The Operating Cost Method of calculating FBT on cars, is based on a log book record of travel which establishes the business percentage of motor vehicle expenses.
The log book must be maintained for a continuous period of at least 12 weeks. Unless circumstances materially change, the same log book may be relied upon for 5 years before another 12-week period must be recorded.
Car expenses include:
- petrol and repairs
- imputed interest (if the car is owned)
- lease costs (if the car is leased)
Employee contributions to expenses from after-tax income are deducted.

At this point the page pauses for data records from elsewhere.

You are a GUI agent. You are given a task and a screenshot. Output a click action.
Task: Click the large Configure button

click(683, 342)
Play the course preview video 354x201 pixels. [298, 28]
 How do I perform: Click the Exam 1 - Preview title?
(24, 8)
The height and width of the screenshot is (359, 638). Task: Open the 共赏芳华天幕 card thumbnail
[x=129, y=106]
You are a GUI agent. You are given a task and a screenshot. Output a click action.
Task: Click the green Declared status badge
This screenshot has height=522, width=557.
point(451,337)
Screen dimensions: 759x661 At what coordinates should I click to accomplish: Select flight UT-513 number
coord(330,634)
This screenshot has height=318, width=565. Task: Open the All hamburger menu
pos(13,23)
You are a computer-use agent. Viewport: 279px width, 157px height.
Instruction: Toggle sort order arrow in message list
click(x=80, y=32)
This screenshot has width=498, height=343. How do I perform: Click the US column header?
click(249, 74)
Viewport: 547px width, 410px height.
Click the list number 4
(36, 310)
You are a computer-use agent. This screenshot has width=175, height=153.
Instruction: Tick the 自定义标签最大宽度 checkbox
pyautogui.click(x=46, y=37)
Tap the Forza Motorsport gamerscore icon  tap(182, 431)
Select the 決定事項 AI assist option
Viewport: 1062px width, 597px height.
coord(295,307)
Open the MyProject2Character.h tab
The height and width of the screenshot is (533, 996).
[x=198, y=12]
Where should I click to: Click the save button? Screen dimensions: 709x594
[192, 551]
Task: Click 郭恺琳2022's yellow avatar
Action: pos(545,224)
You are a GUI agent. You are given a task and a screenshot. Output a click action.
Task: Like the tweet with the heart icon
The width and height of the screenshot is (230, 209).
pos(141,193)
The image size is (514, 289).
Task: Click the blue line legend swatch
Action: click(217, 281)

Fleet cars – ‘simplified’ log book method
The Tax Office has approved the use of a log book average business use percentage for fleets of at least 20 cars. To be able to use this ‘simplified’ method, valid log books must be maintained for at least 75% of the cars. Salary-sacrifice cars are excluded, and the gst-inclusive cost of each car (value at time of acquisition) must be within the luxury car limit.
There are a number of other qualifying conditions. For full details see Fleet Cars: simplified approach for calculating car fringe benefits PCG 2016/10
Operating cost formula for calculating the FBT value of a car fringe benefit:
Taxable value = [Total Vehicle Costs x Private Use Percentage ] – minus Employee Contributions
Total Vehicle Costs include deemed depreciation and interest as below.
From 1 April 2008, the depreciation rate for cars acquired on or after 10 May 2006 is 25%.
Rates for earlier years are as follows:
|Date Car Purchased||Percentage Depreciation|
|Up to 30 June 2002||22.50%|
|1 July 2002 to 9 May 2006||18.75%|
|From 10 May 2006||25.00%|
- The cost for depreciation purposes is not subject to the luxury car cost limits.
- Depreciation is required to be calculated on a diminishing value basis.
Where loan interest is part of the operating costs of a car, the actual interest costs are ignored, and substituted by a deemed rate of interest which is adjusted and advised by the Tax Office annually in a Tax Determination.
(see the current FBT Benchmark Interest Rate here)
- Employee contributions are comprised of unreimbursed after-tax contributions made by the employee to the employer which can also be given effect to by journal entry (see ruling MT 2050). Such contributions are considered a taxable supply and require the employer to account for 1/11 of the amount as GST.
- Employee contributions may also comprise a declaration (in approved format) of fuel and oil costs and substantiated records (i.e. normally receipts) of other car expenses. Such payments are normally GST inclusive and are not a taxable supply.